La gioia della lode esalta l’apparire e l’incedere di Beatrice, per poi riconoscere nella dolcezza che essa suscita nei cuori un segno sicuro di redenzione: da qui la tensione corale delle rime e della prosa, il risolversi della poesia amorosa in un inno religioso che celebra la funzione salvifica della donna. Un nuovo modo di fare poesia coincide per Dante con un nuovo modo di essere: lo stile della lode evidenzia il fatto che il poeta è tutto assorto in un amore ormai soltanto spirituale.

Le scelte stilistiche

La tranquilla, serena compostezza della rappresentazione stempera le residue reminiscenze cavalcantiane in una scena improntata a equilibrio e assenza di concitazione drammatica. Ciò vale sia per il motivo degli occhi (v. 10), che infondono al cuore di chi contempla Beatrice non angoscia, bensì dolcezza, sia per quello del sospirare (v. 14): un sospiro deprivato di qualsivoglia connotazione dolorosa.

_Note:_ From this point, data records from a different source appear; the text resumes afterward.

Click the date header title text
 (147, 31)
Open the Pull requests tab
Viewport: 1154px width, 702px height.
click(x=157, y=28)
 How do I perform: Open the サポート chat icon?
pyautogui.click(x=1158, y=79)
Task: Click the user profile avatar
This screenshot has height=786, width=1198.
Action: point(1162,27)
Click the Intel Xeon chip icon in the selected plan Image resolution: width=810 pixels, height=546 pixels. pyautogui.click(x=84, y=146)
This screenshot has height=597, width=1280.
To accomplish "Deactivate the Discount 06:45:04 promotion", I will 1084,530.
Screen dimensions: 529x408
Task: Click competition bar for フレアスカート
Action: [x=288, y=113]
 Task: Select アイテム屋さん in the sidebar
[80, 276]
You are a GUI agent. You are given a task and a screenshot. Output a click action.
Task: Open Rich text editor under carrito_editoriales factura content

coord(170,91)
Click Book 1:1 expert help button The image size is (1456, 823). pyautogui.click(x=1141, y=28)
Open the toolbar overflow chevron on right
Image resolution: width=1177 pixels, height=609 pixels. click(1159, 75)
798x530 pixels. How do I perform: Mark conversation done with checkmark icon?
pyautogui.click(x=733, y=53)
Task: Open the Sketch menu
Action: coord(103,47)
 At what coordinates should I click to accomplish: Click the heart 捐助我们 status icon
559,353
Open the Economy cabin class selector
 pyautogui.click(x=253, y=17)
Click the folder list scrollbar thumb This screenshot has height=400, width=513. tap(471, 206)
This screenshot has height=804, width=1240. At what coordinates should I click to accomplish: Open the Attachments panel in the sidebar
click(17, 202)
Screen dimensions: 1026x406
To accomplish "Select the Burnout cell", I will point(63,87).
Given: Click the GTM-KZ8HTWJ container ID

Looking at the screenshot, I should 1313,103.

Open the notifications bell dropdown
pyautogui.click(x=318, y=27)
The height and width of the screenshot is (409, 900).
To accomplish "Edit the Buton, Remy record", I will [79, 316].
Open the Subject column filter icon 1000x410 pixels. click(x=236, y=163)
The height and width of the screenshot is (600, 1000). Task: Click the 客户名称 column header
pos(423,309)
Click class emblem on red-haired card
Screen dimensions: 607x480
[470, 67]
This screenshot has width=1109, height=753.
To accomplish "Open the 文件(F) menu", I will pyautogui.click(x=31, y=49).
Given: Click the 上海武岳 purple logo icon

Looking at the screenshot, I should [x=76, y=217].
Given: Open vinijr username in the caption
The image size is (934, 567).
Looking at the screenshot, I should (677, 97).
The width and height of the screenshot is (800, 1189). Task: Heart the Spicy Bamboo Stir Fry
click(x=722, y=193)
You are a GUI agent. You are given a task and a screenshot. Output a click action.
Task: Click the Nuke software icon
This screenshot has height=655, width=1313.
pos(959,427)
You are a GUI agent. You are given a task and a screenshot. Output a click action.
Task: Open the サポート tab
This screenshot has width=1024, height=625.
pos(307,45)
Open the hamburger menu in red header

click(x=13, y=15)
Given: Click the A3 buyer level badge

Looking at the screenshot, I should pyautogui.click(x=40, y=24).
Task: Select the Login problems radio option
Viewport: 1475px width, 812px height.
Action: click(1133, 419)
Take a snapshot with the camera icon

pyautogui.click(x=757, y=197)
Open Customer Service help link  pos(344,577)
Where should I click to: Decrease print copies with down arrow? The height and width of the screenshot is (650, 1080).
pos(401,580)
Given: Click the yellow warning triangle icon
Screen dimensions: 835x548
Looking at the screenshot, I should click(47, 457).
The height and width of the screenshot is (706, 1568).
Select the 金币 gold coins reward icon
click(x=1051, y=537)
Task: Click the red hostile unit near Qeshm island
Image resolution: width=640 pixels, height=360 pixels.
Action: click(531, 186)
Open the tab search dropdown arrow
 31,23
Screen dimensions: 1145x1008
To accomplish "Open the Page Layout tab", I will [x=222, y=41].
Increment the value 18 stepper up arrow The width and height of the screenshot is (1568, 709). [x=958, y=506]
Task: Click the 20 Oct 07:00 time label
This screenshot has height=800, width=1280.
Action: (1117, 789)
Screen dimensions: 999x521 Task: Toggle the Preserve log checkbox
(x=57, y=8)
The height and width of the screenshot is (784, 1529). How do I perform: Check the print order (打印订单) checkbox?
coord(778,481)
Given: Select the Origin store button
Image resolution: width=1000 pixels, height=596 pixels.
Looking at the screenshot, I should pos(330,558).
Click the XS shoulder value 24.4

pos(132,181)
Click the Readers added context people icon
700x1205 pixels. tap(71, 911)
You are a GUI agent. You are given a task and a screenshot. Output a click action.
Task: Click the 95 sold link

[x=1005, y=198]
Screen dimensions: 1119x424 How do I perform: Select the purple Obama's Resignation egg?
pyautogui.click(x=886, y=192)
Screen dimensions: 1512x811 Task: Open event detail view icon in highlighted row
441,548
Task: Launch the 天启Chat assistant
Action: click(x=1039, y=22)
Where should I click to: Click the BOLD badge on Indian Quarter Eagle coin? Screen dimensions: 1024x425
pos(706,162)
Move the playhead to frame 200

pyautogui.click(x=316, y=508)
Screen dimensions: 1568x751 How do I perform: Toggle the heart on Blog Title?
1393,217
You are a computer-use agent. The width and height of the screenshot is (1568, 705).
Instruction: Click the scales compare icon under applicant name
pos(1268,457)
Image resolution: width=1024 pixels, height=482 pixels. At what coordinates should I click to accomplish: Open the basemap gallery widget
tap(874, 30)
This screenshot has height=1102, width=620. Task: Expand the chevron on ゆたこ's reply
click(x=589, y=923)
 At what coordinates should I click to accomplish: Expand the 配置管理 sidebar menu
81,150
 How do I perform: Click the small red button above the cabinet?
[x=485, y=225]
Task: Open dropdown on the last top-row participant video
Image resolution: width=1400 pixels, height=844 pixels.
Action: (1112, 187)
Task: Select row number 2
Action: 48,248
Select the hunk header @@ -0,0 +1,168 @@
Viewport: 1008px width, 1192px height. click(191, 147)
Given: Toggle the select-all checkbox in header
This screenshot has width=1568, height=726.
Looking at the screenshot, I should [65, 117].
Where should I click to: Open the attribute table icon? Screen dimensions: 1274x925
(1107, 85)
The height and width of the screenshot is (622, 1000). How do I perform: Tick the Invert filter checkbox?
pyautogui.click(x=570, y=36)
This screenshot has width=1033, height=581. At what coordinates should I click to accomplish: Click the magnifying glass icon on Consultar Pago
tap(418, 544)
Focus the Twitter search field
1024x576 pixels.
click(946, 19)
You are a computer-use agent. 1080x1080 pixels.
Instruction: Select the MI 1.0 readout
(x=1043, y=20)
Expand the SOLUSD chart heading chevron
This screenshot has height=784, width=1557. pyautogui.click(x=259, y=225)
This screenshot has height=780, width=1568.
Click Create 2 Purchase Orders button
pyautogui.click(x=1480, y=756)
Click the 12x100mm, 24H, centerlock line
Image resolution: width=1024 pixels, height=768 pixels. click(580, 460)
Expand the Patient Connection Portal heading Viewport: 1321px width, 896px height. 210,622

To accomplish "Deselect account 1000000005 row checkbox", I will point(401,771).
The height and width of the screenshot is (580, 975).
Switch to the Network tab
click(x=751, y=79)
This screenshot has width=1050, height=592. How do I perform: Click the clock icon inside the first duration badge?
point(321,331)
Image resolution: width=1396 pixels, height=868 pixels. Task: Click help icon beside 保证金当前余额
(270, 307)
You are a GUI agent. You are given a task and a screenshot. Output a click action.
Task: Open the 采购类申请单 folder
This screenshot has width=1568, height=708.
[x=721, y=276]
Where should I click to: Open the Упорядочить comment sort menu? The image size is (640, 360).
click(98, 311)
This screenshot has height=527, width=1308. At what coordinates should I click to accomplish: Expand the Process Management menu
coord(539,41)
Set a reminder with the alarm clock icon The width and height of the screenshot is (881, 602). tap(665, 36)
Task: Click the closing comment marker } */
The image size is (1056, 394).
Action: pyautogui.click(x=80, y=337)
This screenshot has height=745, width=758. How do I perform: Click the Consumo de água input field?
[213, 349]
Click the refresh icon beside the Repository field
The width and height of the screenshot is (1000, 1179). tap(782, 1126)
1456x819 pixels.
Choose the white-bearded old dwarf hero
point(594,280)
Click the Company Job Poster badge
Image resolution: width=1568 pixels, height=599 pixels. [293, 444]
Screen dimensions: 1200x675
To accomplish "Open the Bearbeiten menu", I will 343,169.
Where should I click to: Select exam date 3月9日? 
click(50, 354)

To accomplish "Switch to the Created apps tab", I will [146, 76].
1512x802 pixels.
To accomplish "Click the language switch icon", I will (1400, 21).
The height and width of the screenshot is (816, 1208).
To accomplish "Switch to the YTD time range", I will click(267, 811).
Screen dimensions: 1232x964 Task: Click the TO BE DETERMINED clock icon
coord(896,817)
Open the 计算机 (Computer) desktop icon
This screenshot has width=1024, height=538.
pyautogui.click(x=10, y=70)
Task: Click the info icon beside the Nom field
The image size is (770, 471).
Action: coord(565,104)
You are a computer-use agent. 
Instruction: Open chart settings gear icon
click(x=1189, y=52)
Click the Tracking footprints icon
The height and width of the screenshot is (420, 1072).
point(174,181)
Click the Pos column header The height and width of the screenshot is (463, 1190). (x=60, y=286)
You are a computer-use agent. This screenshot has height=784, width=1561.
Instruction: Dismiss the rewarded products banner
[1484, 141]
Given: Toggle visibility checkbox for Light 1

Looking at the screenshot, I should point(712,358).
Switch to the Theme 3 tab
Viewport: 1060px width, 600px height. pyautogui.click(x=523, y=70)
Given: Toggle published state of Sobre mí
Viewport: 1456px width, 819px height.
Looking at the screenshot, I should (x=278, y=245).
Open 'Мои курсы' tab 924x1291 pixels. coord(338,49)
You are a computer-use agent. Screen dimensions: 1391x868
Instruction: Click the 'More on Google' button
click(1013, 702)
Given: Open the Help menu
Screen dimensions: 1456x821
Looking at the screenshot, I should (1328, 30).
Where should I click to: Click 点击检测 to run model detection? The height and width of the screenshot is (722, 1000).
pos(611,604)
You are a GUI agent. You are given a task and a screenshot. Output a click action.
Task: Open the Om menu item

Prima di questo sonetto molti altri poeti avevano scritto versi di lode della nobiltà e delle virtù della donna prescelta. Qui però Dante compie un’operazione diversa: anziché descrivere semplicemente Beatrice e le sue qualità, le pone, per così dire, in atto, le mostra in azione. C’è dunque nel sonetto una componente teatrale, anche se dissimulata e molto poco drammatica. Come ha notato Gianfranco Contini, nonostante l’alto numero di forme verbali presenti nel sonetto (se ne contano ventidue), soltanto una (si va, v. 5) è costituita da un verbo di movimento, mentre quasi nessuna delle altre indica azioni vere e proprie.
La scena è dunque caratterizzata da una sostanziale staticità, configurandosi come una sorta di epifania, cioè una “manifestazione dall’alto”, di questa creatura angelica che è Beatrice, in un clima di religiosa fissità. Il sonetto è tutto incentrato su tale manifestazione. Il verbo chiave è mostrare, collocato alla fine della seconda quartina e subito ripreso in poliptoto all’inizio della prima terzina: Beatrice con la sua presenza rivela la grandezza divina. L’idea di un’epifania è anche nel pare su cui si chiude il primo verso nel significato di “appare evidentemente” (e non “sembra”, come significa par ai vv. 7 e 12).

VERSO LE COMPETENZE

COMPRENDERE

1 Fai la parafrasi del sonetto, ponendo attenzione al fatto che il testo è soltanto in apparenza di facile lettura, poiché diverse parole che ancora oggi utilizziamo qui hanno un significato diverso da quello attuale (a partire da gentile, onesta e pare del primo verso).


2 Quali sono, tra le seguenti, le caratteristiche di Beatrice menzionate in questo sonetto?

  • a Bellezza 
  • b Purezza 
  • c Onestà 
  • d Sensualità 
  • e Gentilezza 
  • f Nobiltà 
  • g Umiltà 
  • h Riservatezza

ANALIZZARE

3 Individua nel testo i verbi che rendono evidente l’“epifania” di Beatrice.


4 Indica lo schema metrico del componimento.


5 Quali sono gli effetti prodotti da Beatrice su coloro che la vedono?


6 Soffermati soprattutto sulla seconda quartina: l’apparizione di Beatrice è qualcosa che riguarda solo Dante? perché?

interpretare

7 Come può essere inteso l’invito che lo spirito amoroso che si muove dalle labbra di Beatrice rivolge all’anima di chi la guarda (Sospira, v. 14)?

scrivere per...

confrontare

8 Confronta il sonetto dantesco con la poesia di Guinizzelli Io voglio del ver la mia donna laudare ( T2, p. 160). Quali sono le analogie? Quali le differenze?